First of all, if a case were brought in court, it would likely be brought in federal court before an appointed judge, with the federal First Amendment anchor claim providing the basis for supplemental jurisdiction over the state law claims.

Second, I don't know how many times I have to say it for people to get it, but I'll say it again: Sympathy for Salaita's position should turn entirely on the fact that he was apparently punished for the expression of views. He is or should be "sympathetic" in the sense that other free speech plaintiffs are sympathetic, that is to say, regardless of the content of his views. I don't know who Hoffman thinks are the "liberal law professors who increasingly treat Israel as a pariah," but I'm certainly not one of them, nor are most of the liberal law professors with whom I've spoken. I said in the column and I'll say again here: I disagree with the substance of Salaita's views and the tone he used (on Twitter) to express them. That's simply not the point. And any judge who decides a case based on his or her sympathy or lack of sympathy for the content of Salaita's views is himself or herself violating the First Amendment.

[**Update**: I originally failed to notice that Hoffman's statement regarding liberal law professors contained a link to a post by Brian Leiter, in which Leiter says "there’s clearly only one defensible side to take on this case if you support academic freedom, tenure and freedom of speech" (emphasis added by me). But Hoffman leaves out the portion of that quotation that I have placed in italics. With that omission, and by placing Leiter's statement just after Hoffman's claim that "many liberal law professors . . . increasingly treat Israel as a pariah," Hoffman (probably unintentionally) creates the misleading impression that liberal law professors who think the free speech and academic freedom issues are one-sided also necessarily think that Israel should be treated as a pariah. At least that's how I read it, even after I noticed the link.]
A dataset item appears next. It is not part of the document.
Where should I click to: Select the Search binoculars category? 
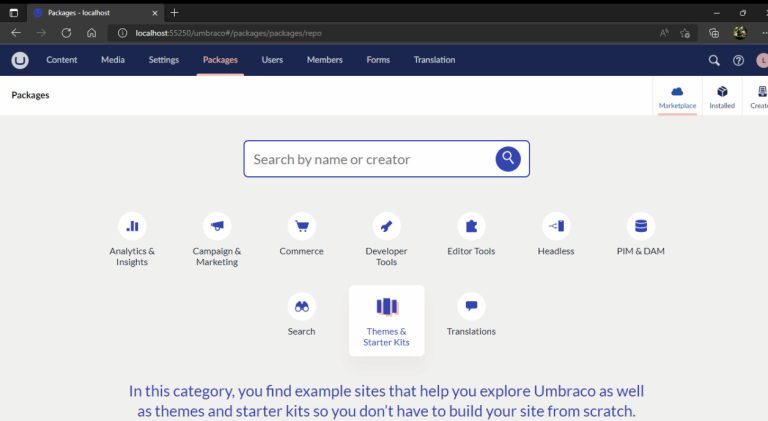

b) Hoffman's main point about promissory estoppel is that a promise can only induce reliance if the promissor has the authority to make it, and as the letter to Salaita makes clear, the Interim Dean making the offer did not have that ultimate authority: The appointment was subject to board of trustees approval.

First, at the very least, the Interim Dean's letter makes clear the intent to present Salaita's case to the board, and surely the Interim Dean had the authority to do that. Thus, to the extent that the core complaint is that the university officials reneged on their promise to present Salaita's case to the board, Hoffman's point is irrelevant. There is the breach of a promise.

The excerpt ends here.